The following is a sermon delivered at Lake Drive Baptist Church on Sunday morning August 2nd, 2015. You will find both the audio and sermon notes below.
Sermon Text: Jeremiah 31:31-34 (NASB)
31 “Behold, days are coming,” declares the Lord, “when I will make a new covenant with the house of Israel and with the house of Judah, 32 not like the covenant which I made with their fathers in the day I took them by the hand to bring them out of the land of Egypt, My covenant which they broke, although I was a husband to them,” declares the Lord.
33 “But this is the covenant which I will make with the house of Israel after those days,” declares the Lord,
“I will put My law within them
and on their heart I will write it;
and I will be their God,
and they shall be My people.
34 “They will not teach again, each man his neighbor
and each man his brother, saying,
‘Know the Lord,’
for they will all know Me,
from the least of them to the greatest of them,”
declares the Lord,
“for I will forgive their iniquity,
and their sin I will remember no more.”
Background:
Our salvation comes to us in the form of a covenant. [Pause] This may an be odd notion.
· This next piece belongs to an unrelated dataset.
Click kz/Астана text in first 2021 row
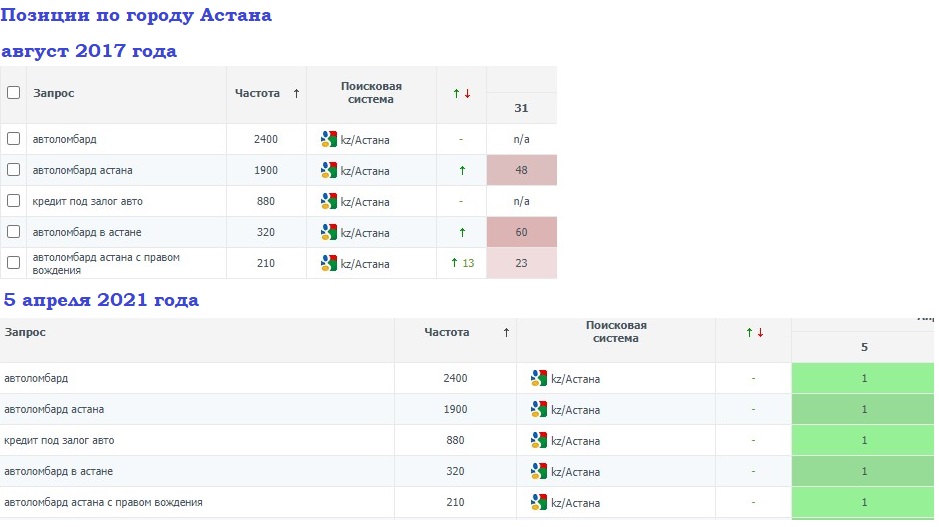Image resolution: width=939 pixels, height=527 pixels. pyautogui.click(x=575, y=379)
God’s purposes to save and restore his people and his creation are promised, planned, worked out, and achieved in human history beginning in the OT. And the covenants throughout the Bible structure, drive, and advance that salvation plan.
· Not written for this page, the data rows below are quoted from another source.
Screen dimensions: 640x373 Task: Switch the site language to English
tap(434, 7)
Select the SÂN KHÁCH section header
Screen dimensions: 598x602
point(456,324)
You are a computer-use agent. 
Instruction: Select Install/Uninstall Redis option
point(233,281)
Covenant – a binding agreement involving promises and obligations.
The Biblical covenants aim at and pursue what God’s original intention was in creation. Think about the Garden of Eden – to have a people, in a land, under God’s rule, and amidst God’s presence.Covenant with Noah – After the flood, God expresses his commitment to creation despite human sin. He will not scratch this creation project, but he will redeem it and restore it to his original design.